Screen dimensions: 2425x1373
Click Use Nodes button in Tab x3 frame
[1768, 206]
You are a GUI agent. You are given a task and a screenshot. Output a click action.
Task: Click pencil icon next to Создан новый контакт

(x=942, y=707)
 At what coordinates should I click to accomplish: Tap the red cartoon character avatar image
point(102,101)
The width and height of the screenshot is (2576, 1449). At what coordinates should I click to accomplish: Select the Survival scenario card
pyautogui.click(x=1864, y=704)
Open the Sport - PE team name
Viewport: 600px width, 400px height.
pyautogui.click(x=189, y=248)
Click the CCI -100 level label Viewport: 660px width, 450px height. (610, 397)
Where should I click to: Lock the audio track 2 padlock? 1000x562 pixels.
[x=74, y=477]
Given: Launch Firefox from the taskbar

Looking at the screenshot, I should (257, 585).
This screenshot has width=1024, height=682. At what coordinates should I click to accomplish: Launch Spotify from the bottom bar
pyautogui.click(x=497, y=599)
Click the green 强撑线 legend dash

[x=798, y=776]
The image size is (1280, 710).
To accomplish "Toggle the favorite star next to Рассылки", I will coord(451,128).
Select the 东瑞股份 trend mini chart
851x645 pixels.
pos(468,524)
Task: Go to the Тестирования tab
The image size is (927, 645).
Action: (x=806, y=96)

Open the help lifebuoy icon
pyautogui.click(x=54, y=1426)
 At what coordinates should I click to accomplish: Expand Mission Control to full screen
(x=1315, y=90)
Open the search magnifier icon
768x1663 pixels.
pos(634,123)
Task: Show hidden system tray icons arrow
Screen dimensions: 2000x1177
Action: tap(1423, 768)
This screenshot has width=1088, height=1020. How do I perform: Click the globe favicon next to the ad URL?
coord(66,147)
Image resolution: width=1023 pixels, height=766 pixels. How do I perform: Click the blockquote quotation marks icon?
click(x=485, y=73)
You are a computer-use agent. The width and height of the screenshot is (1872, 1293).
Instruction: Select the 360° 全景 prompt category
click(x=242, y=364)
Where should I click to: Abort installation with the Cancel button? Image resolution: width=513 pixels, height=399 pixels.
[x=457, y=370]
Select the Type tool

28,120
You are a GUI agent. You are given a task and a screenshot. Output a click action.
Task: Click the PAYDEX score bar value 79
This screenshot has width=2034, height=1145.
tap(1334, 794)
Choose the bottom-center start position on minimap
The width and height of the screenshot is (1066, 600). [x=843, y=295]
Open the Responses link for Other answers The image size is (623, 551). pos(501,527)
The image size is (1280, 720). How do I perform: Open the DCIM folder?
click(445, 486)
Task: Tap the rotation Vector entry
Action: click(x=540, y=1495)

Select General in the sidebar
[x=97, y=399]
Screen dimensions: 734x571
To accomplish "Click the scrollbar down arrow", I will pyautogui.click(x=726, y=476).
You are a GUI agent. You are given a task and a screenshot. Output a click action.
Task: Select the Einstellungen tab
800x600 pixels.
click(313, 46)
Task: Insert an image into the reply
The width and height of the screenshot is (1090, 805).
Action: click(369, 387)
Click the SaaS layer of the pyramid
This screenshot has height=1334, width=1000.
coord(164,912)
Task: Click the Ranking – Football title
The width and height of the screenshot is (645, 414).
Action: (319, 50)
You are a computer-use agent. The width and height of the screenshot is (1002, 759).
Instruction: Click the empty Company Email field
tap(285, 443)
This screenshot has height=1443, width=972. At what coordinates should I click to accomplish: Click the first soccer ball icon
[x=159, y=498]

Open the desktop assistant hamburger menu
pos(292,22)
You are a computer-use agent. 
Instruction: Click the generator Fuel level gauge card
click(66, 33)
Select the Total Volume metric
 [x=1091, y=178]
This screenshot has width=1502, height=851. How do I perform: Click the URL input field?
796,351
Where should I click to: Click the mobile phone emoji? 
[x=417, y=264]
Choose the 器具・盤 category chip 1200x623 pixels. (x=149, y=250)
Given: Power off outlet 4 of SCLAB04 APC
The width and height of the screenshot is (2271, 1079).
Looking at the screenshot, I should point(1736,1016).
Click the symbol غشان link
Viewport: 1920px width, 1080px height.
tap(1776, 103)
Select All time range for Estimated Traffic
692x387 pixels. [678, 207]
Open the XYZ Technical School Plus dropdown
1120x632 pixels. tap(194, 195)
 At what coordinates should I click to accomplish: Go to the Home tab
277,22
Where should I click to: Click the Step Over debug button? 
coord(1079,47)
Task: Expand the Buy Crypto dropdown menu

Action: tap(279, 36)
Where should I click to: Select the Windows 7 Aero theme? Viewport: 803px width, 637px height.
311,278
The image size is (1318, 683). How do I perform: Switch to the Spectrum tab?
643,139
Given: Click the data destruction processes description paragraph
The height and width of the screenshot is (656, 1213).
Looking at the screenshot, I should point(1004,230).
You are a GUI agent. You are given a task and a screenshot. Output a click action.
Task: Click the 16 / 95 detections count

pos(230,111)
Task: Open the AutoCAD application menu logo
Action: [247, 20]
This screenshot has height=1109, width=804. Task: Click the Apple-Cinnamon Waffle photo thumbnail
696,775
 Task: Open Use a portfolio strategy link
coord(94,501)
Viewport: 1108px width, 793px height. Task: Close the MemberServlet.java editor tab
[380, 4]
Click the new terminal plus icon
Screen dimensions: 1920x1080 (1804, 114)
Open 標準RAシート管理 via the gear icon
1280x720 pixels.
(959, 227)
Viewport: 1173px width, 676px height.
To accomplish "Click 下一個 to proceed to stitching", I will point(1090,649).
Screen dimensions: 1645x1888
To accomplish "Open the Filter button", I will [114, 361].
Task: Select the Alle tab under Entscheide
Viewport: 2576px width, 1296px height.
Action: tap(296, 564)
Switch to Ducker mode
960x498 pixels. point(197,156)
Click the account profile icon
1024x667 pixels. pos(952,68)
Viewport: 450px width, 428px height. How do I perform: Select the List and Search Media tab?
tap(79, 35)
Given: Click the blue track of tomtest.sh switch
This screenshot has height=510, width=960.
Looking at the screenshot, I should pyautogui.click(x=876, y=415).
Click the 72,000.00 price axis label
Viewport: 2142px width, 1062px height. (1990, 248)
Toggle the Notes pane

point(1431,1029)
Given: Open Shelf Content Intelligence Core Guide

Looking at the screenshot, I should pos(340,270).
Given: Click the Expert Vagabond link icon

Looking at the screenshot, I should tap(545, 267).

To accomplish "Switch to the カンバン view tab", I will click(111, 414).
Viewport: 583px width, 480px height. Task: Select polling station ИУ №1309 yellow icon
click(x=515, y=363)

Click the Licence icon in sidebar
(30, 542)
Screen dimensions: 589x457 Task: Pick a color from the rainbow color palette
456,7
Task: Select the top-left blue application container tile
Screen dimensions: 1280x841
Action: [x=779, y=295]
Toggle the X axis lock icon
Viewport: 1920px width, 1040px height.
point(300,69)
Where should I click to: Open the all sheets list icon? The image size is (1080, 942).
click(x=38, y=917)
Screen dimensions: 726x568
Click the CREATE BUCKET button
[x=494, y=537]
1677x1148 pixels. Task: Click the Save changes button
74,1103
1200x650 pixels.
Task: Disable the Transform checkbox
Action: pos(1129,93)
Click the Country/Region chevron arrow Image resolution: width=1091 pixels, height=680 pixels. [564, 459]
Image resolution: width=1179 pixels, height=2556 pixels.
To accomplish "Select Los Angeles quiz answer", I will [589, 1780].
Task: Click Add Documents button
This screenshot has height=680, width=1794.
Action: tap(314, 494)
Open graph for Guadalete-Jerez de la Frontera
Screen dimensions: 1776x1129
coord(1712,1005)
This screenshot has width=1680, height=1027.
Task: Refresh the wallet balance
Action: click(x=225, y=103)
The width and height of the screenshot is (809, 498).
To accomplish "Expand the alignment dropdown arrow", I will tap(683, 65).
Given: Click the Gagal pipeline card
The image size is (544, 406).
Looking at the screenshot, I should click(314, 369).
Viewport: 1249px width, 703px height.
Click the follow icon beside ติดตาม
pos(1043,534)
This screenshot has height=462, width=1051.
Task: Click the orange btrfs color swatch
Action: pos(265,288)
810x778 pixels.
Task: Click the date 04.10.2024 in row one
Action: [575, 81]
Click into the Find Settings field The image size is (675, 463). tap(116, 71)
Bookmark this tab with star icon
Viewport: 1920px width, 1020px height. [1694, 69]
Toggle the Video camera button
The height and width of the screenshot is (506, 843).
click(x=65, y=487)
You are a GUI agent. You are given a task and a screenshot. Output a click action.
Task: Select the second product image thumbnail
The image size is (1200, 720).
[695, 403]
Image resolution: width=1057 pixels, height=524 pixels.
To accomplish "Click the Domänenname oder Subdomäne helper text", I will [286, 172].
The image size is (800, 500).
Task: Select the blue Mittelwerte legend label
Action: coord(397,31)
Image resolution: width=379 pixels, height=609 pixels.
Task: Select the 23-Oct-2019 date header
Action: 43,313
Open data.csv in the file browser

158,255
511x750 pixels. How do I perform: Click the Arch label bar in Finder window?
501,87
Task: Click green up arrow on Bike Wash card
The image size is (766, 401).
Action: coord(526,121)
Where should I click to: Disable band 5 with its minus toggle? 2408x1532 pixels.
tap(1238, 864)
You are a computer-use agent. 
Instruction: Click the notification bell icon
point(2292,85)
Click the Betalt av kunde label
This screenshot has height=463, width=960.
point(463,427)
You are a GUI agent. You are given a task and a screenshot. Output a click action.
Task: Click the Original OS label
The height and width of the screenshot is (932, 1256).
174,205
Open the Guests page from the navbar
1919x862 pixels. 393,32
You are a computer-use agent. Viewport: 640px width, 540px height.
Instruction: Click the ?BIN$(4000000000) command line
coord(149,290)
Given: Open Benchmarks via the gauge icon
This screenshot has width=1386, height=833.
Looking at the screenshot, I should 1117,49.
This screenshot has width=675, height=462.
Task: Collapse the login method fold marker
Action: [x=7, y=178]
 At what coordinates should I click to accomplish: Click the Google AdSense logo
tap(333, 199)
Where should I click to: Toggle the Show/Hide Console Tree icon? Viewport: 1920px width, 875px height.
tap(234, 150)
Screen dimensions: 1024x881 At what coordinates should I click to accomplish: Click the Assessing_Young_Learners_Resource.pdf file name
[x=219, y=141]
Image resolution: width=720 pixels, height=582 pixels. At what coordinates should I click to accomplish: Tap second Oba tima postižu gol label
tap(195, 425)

_Stated task_
Copy the listing above word for word, starting at its first line and stopping after the line that contains "(x=942, y=707)".

_Task solution_
Screen dimensions: 2425x1373
Click Use Nodes button in Tab x3 frame
[1768, 206]
You are a GUI agent. You are given a task and a screenshot. Output a click action.
Task: Click pencil icon next to Создан новый контакт

(x=942, y=707)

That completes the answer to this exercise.